WORK INSTRUCTIONS
Reproduce the data below line for line, leaving out the pictures.

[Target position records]
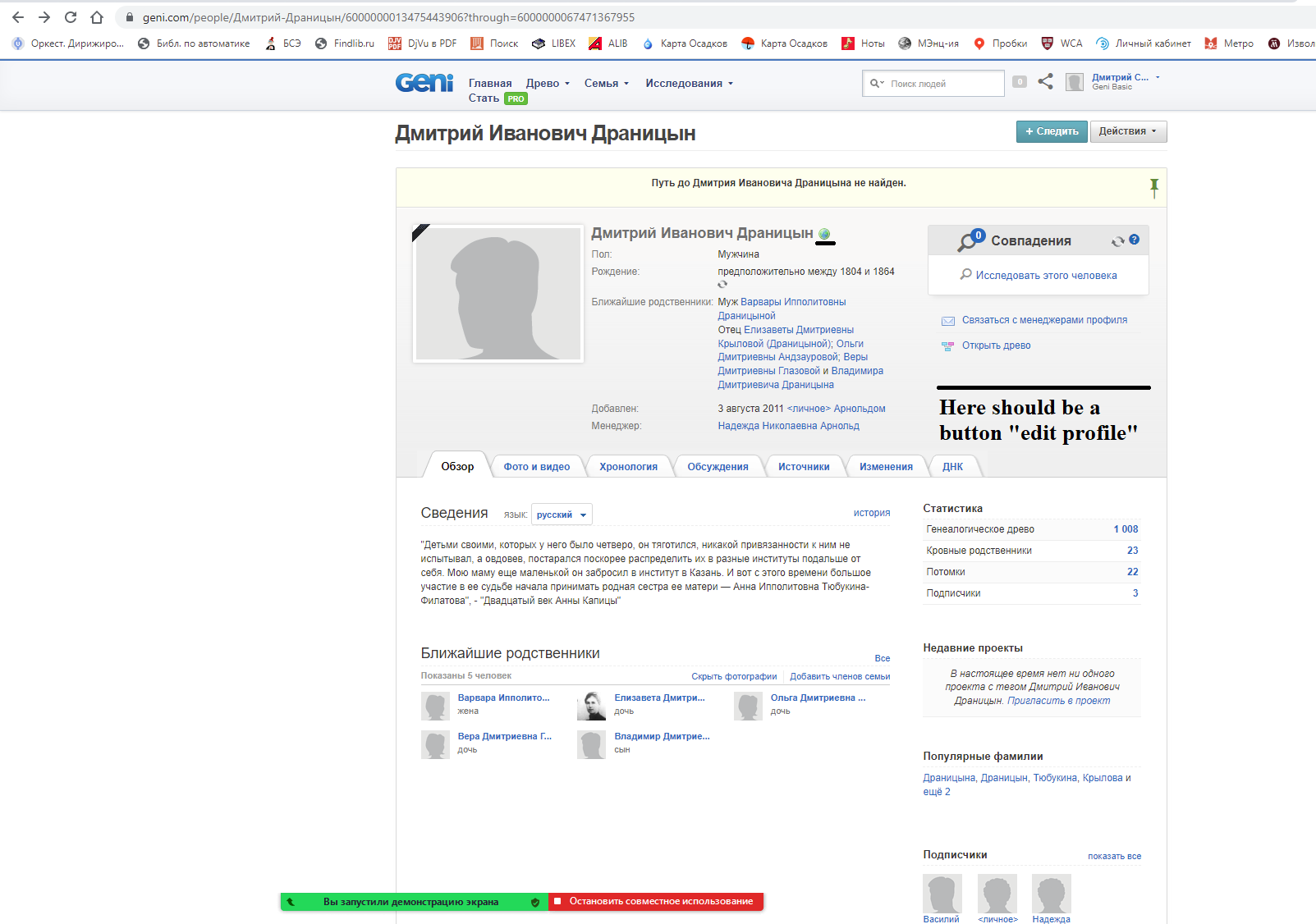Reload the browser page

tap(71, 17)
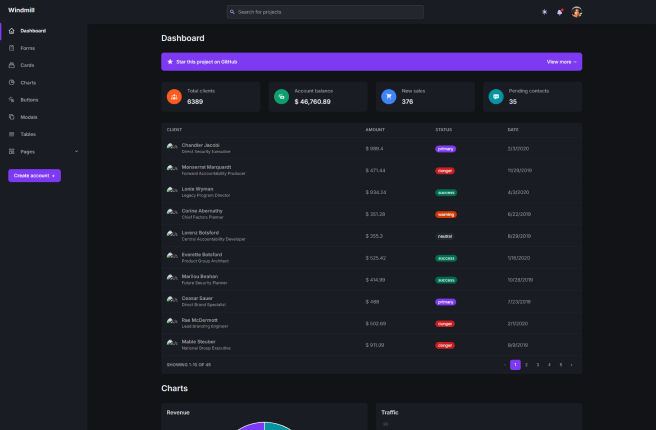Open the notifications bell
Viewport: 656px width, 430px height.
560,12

FINISHED ANSWER
Reload the browser page

tap(71, 17)
Open the notifications bell
Viewport: 656px width, 430px height.
560,12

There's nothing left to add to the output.